**Selected passage**:
___

Nolan Knight
The Neon Lights are Veins
Publisher: 280 Steps
Review by James Pate
I’ve
always been drawn to stories about misfits and rebels, individuals
existing on the outer fringe who radically take their lives into
their own hands, for good or ill. Struggling artists, street-level
visionaries, punks, insomniacs, wanderers, the obsessed and the
damned.
Nolan
Knight’s The Neon Lights Are Veins (280 Steps) is a
Californian crime novel teeming with misfits. There’s the
protagonist, Alvi Drake, whose legendary days as a skateboarder are
behind him, and who is tormented by a painful family history
involving a conniving, crazed mother and a recently deceased wife.
There’s Mongo, a transvestite dreaming of fame and adoration in a
city where she knows the odds are against her. And there’s Faye, a
recent arrival to Los Angeles who is struggling against the myriad
social forces pushing her toward a life of prostitution. There are
others too, in this social orbit – most of the them living in a
crumbling apartment building called the Hotel Lafayette -- and taken
together, they made me think of Andy Warhol’s Superstars of the
late 60s and early 70s, whose drug and sex fueled lives created a
micro counterculture. Knight clearly has sympathy for these
characters. Neon is one of those noir novels where the
so-called deviants are actually the good guys. Even the fetishists
are treated with good humor, presented not as sickos but as people
with unusual sexual appetites. Knight has a Rabelaisian interest in
the diversity of human nature.

___

**Data supplied**:
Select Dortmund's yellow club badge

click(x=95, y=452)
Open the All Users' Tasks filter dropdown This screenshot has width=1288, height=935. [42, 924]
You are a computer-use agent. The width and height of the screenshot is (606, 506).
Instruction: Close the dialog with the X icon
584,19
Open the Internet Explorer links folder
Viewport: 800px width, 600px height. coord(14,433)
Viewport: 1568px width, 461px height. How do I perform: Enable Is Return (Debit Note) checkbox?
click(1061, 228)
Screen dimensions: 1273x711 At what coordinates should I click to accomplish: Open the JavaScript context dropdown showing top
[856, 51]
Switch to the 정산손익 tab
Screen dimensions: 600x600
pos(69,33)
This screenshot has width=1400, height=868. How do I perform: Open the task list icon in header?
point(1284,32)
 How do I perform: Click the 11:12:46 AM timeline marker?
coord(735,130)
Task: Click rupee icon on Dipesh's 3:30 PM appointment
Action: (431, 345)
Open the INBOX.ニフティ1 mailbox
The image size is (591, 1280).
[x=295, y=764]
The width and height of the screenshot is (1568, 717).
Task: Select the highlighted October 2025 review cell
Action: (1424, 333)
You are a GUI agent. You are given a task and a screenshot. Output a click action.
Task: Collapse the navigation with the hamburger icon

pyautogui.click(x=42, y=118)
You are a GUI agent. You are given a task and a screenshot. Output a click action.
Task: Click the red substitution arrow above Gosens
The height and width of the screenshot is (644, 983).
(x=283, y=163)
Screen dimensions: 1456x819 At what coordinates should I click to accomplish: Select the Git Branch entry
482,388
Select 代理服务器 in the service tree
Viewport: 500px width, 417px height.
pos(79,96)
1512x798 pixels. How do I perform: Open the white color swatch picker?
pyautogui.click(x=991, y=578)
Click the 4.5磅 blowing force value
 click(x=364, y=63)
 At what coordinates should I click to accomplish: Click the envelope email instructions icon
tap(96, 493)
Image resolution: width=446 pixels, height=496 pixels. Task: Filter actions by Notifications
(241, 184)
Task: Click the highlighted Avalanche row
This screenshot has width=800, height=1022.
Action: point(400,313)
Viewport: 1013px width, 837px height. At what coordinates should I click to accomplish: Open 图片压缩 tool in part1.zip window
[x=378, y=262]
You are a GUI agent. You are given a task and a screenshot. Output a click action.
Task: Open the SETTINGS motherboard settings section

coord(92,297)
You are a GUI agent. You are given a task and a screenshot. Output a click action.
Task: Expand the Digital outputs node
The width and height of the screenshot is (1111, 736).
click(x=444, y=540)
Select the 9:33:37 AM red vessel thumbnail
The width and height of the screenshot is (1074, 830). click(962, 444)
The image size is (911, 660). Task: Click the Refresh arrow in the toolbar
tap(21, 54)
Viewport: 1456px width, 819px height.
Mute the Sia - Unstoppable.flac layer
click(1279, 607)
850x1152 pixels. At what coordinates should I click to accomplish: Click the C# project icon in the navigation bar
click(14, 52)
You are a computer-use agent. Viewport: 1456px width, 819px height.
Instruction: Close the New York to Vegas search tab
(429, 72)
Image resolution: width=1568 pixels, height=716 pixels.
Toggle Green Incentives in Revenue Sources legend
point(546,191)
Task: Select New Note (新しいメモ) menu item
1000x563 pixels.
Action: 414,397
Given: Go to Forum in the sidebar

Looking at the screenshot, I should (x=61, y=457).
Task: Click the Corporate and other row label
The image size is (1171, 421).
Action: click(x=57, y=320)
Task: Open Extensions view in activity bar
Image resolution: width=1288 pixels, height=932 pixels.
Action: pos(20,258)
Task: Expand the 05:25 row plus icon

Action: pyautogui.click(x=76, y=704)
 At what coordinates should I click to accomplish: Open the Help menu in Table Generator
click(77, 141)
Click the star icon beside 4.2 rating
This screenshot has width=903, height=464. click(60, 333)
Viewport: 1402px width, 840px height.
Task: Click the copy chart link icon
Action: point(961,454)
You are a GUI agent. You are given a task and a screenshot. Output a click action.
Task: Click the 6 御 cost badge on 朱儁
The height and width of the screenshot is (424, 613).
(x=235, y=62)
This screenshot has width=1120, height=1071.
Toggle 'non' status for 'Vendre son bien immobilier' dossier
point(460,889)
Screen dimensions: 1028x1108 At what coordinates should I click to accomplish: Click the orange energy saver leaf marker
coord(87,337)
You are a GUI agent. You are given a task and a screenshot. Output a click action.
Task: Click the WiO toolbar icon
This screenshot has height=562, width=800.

___

**Tasks to carry out**:
- 1) In the opening paragraph of the review of The Neon Lights Are Veins, which kinds of people does the reviewer list after "Struggling artists"? Include "Struggling artists" in your list.
- 2) Write the next few sentences of the review of The Neon Lights Are Veins, following on from its final sentence.
The entries have no connection to the review of The Neon Lights Are Veins.

**Per-task outputs**:
- 1) Struggling artists, street-level visionaries, punks, insomniacs, wanderers, the obsessed, the damned

- 2)
The
bad guys are the ones after money and power and control. Ray Satin is
the ringleader of a group of very violent men who make small fortunes
through drugs and pimping. Satin is vicious – his weapon of choice
is the screwdriver, which he uses on both men and women, strangers
and relatives – and he views other people as rungs on the ladder
toward greater wealth. He is a dangerous combination of psychopath
and narcissist. As he tells his men early in the book, “Money,
power and monopoly—that’s the goal, gentleman—in that order.”
When we meet him, he has started to make inroads with the police and
City Hall, a move he hopes will pay off with a near total control of
the Los Angeles underworld.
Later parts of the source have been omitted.